§ Document
3 Outlyingness through local projections

Most subspace-based outlier detection methods, including PCA-based methods such as PCOut (Filzmoser et al. [10]) and projection pursuit methods (e.g. Henrion et al. [11]), focus on the outlyingness of observations within a single subspace only. The risk of missing outliers due to the subspace selection by the applied method is evident as the critical information might remain outside the projection space. ROBPCA (Hubert et al. [13]) is one of the few methods considering also the distance to the projection space in order to monitor this risk as well.

We would like to use both aspects, distances within the projection space and to the projection space, to evaluate the outlyingness of observations as follows: The projection space itself is often used as a model, employed to measure the outlyingness of an observation. Since we are using a local knn-based description, we can not directly apply this concept as our projections are bound to a specific location defined by the cores. The core distance from the location of our projection rather describes whether an observation is close to the selected core. If this is the case, we can assume that the model of description (the projection represented by the projection space) fits the observation well. Therefore, if the observation is well-described, there should be little information remaining in the orthogonal complement leading to small orthogonal distances. On the other hand, if the orthogonal distance is big in this case, the observation is likely to be a local outlier. Thus, both aspects need to enter a measure of local outlyingness: the core distance, indicating how well the observation is described locally, and the orthogonal distance, indicating how far the observation is from the projection space. Note, however, that core observations have an orthogonal distance of zero, and thus they should not be used for an outlyingness measure.

§ Record set

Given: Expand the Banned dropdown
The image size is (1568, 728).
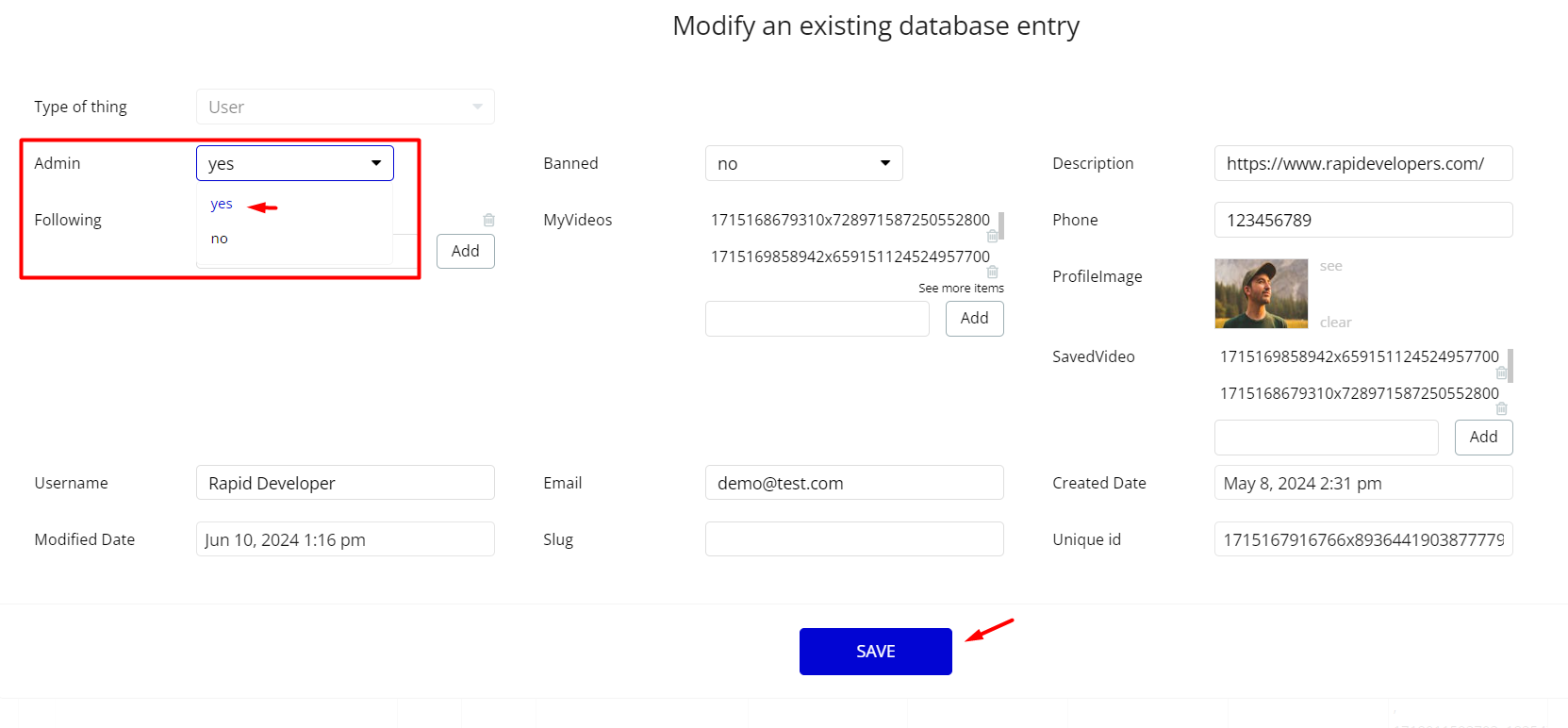Looking at the screenshot, I should click(804, 163).
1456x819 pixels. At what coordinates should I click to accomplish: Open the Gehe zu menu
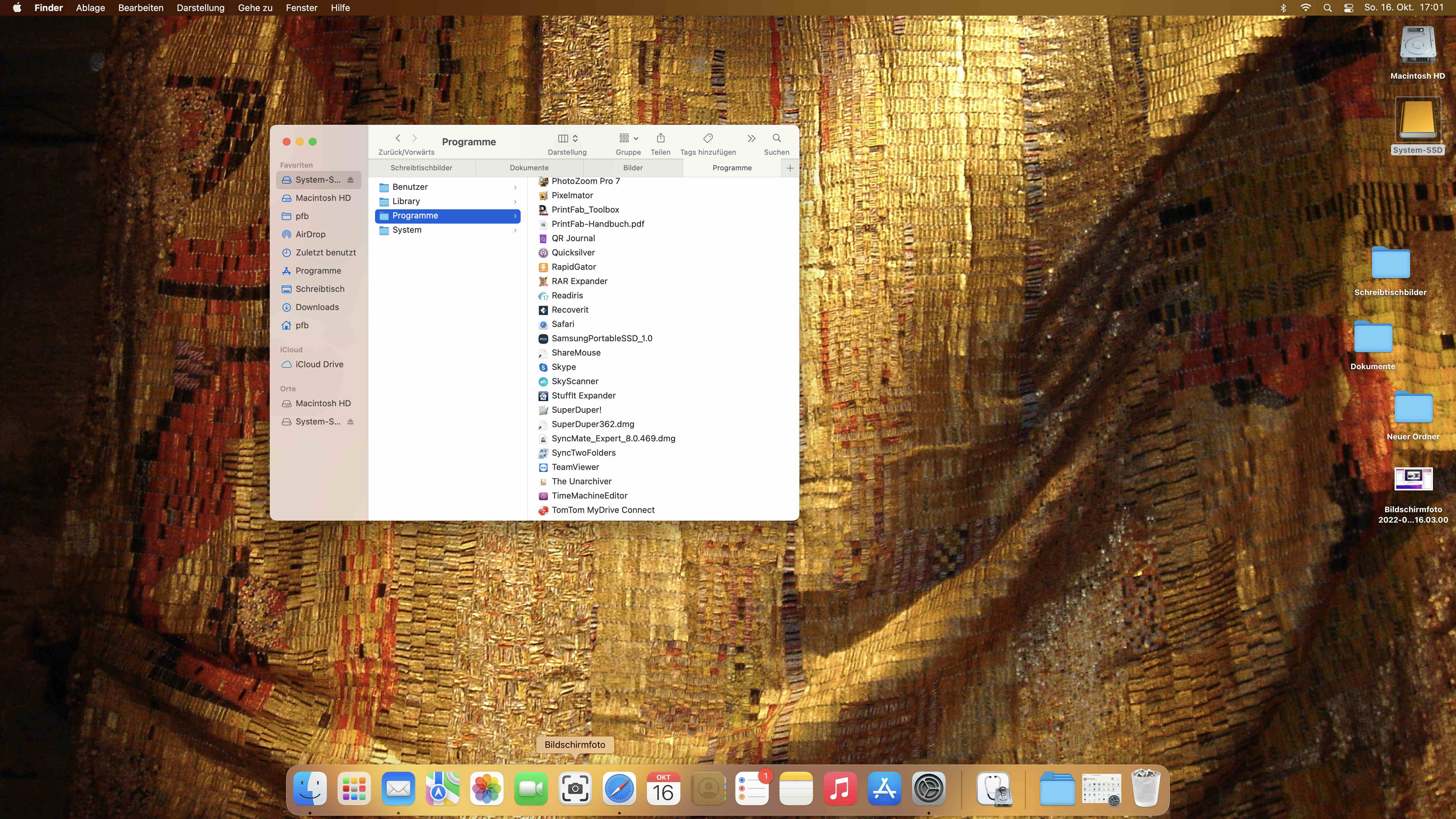click(x=255, y=8)
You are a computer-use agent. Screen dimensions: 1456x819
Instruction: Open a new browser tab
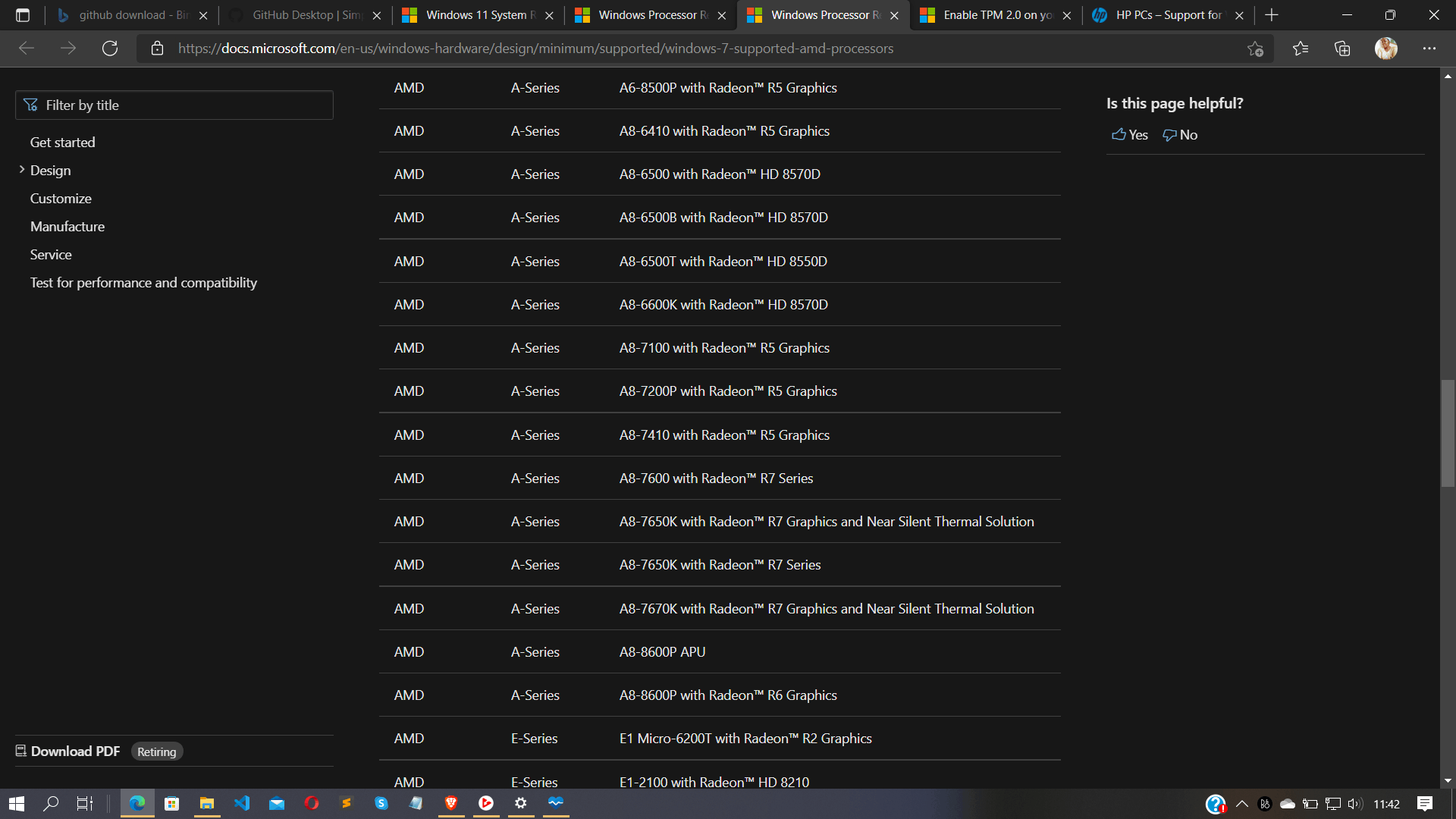pyautogui.click(x=1272, y=15)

§ Task requirements
a) Answer these questions about the section on outlyingness through local projections, one line each:
(i) Which method named in the section also considers the distance to the projection space?
(ii) What orthogonal distance do core observations have?
(iii) What does the core distance indicate in the measure of local outlyingness?
b) Translate this sentence from the section on outlyingness through local projections into Spanish: "Note, however, that core observations have an orthogonal distance of zero, and thus they should not be used for an outlyingness measure."

§ Answers
a)
(i) ROBPCA
(ii) Zero
(iii) How well the observation is described locally

b) Obsérvese, sin embargo, que las observaciones del núcleo tienen una distancia ortogonal de cero y, por lo tanto, no deberían usarse para una medida de atipicidad.